As I’ve observed, the news business has always been little like standing on the side of a river watching the water go by. But what with a gazillion content sources, it’s more like a 500-year flood now. There’s so much bandwidth to fill and so many sensors feeding the maw, everything is a story. And thus, two stories on the sighting of jetpacks being flown near airliners in the past couple of months.
My friend Stephan Wilkinson wrote to urge me to “put an AVweb stake through the heart of this baloney about ‘jetpack fliers’ being sighted over LAX.” It was on my to-do list, but thanks for the reminder. So how did these stories find their way into the news feed in the first place?
They are, of course, legitimate news stories because they’re based on bona fide—if likely mistaken—observations by airline pilots. We often credit our fellow pilots as being “trained observers” but have you had any training in observing distant targets and identifying type of aircraft, distance and direction of flight? If you’re a military pilot, perhaps yes, but for the rest of us—including airline pilots—we’re only a beat better than any other untrained observer and very likely to get details, if not the basics, wrong.
And the likelihood of these observations being accurate is exceedingly small. First, let’s define jetpack. There’s the Yves Rossi type with four small jet engines attached to a hard wing and there’s the rocket-belt type of the sort JetPack Aviation has demonstrated. Then there’s the Martin Jetpack, which wasn’t a jetpack at all but a pair of ducted fans driven by a gasoline engine.
We reported on this in 2008 when it appeared at AirVenture. The company has since gone defunct, which immediately tells you two things: Even if such a thing were a developmental reality, the market demand for it would be nil. The demo flights barely got to head height, but our follow-up reporting said it eventually got to 5000 feet (unmanned), but landed under parachute.
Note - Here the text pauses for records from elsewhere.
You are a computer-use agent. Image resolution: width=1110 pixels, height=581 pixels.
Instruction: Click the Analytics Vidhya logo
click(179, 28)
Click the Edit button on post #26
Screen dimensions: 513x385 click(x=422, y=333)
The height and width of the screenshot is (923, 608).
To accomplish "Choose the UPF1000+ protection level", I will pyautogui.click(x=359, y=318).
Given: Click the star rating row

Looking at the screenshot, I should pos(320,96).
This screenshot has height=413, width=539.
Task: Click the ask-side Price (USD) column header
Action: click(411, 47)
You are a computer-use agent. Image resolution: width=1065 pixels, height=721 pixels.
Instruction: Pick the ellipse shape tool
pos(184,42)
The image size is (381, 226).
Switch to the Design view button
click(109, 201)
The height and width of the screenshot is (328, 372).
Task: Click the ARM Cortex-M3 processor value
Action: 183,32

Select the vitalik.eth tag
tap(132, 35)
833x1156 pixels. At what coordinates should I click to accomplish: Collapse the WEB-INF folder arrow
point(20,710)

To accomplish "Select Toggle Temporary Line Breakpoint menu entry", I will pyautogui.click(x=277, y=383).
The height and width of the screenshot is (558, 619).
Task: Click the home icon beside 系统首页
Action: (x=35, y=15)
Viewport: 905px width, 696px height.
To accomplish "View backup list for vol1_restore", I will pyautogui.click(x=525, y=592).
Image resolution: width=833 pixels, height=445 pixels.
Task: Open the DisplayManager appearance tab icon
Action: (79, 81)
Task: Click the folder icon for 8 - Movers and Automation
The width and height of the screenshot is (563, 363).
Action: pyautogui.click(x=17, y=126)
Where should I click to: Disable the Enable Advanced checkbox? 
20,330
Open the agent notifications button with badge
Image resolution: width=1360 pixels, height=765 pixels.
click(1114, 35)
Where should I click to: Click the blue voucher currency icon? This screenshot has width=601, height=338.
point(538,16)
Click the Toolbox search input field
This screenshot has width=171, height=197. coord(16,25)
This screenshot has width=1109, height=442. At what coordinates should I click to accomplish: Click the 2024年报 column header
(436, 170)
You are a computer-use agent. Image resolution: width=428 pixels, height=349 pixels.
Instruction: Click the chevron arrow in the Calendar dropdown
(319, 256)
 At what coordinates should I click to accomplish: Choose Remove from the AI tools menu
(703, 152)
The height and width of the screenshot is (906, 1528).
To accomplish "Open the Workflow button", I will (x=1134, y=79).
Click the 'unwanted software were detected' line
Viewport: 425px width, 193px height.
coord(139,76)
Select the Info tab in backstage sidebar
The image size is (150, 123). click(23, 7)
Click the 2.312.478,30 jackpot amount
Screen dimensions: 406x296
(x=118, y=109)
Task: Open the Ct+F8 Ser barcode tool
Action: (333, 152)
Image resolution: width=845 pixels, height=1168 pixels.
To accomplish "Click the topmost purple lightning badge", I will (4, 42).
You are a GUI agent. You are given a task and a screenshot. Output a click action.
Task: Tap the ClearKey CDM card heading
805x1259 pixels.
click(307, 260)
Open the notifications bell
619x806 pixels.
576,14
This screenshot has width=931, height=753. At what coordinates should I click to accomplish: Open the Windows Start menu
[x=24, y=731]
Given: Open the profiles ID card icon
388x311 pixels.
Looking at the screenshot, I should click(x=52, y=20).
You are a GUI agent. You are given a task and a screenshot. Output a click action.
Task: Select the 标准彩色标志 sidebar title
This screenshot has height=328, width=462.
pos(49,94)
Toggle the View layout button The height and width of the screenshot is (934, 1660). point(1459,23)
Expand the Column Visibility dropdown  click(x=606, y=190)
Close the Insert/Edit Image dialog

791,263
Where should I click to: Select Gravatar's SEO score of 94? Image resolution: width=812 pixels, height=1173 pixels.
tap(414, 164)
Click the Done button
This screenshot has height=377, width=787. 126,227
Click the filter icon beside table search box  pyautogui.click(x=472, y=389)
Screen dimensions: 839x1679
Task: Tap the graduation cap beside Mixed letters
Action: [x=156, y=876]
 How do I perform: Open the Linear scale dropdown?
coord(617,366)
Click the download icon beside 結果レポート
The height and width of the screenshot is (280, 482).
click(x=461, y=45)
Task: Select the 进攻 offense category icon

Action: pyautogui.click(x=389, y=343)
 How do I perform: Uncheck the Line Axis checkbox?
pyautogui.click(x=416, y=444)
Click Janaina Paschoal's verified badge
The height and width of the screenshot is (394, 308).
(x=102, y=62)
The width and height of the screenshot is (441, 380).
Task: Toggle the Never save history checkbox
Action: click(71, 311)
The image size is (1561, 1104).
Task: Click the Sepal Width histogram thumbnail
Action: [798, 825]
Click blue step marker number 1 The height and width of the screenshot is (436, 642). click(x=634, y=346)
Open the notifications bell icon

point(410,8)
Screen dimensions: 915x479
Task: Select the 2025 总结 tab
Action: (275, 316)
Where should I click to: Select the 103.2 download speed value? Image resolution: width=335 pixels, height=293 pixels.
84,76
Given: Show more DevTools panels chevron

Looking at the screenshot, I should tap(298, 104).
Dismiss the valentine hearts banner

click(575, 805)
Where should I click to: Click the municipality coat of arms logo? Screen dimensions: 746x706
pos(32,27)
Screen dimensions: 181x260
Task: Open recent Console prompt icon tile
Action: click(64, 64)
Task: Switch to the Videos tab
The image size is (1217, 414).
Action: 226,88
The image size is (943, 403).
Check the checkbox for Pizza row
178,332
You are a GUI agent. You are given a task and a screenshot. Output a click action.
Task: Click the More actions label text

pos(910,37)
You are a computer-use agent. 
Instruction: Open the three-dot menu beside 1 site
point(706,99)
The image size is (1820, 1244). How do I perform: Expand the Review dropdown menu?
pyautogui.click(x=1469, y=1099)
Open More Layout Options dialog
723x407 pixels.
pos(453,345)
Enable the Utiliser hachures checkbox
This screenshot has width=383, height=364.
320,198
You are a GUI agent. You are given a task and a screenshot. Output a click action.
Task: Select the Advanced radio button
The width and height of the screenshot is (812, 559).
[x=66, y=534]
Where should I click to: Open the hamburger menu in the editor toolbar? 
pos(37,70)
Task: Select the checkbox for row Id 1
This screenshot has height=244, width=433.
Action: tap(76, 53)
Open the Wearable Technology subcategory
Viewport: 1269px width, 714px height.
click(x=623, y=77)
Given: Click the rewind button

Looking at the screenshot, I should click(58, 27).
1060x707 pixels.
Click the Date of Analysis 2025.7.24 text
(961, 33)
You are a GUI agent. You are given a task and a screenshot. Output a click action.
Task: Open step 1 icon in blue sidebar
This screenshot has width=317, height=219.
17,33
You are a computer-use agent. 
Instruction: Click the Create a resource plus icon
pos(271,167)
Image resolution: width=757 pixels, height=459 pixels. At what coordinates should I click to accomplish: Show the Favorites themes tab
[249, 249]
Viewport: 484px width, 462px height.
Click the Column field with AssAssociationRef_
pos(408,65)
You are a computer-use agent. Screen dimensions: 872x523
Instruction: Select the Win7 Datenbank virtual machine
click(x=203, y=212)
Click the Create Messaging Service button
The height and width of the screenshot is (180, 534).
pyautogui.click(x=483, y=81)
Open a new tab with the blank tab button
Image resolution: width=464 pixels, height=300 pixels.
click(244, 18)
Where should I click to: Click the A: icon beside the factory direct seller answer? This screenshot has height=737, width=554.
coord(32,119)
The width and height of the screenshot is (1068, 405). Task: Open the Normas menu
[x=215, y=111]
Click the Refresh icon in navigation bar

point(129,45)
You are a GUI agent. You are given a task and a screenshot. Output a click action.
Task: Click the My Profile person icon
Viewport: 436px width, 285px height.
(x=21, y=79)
Yves Rossi has wowed airshows with his demos air launched from helicopters and earlier this year, I wrote about Vince Reffet’s stunning ground-launched jetpack flights from a pier in Dubai. He landed low-altitude excursions on his feet, but his higher flights were landed the way Rossi’s have been: under a parachute.
It is possible, I suppose, that some enterprising experimenter has copied the Rossi design, managed to keep it secret for whatever reasons and then decided to unveil it beyond the window of airliners on final to LAX. It’s further possible that this clever person took off and landed the thing—directly or under canopy—without anyone in a cityplex of 19 million people noticing. It’s also possible that my application to become Papal Nuncio will finally be approved this week.
So if airline crews aren’t hallucinating or suffering from mass hysteria, what did they see? My bet is a drone tarted up with a mannequin or human figure to appear, at an unknown distance, as a piloted jetpack. A moderately skilled drone hobbyist could easily pull this off, although I have my doubts about sustaining 6000 feet for very long.
The payoff is the flurry of news stories and local TV coverage that did in fact happen in the continuing quest to give people their 15 minutes of fame. It’s not lost on me that if we didn’t cover these pranks, people would be less inclined to do them. It’s also true that if you didn’t click on them, we would be less inclined to cover them.
As the occupants of the last Titanic lifeboat would surely have known, we’re all in this together.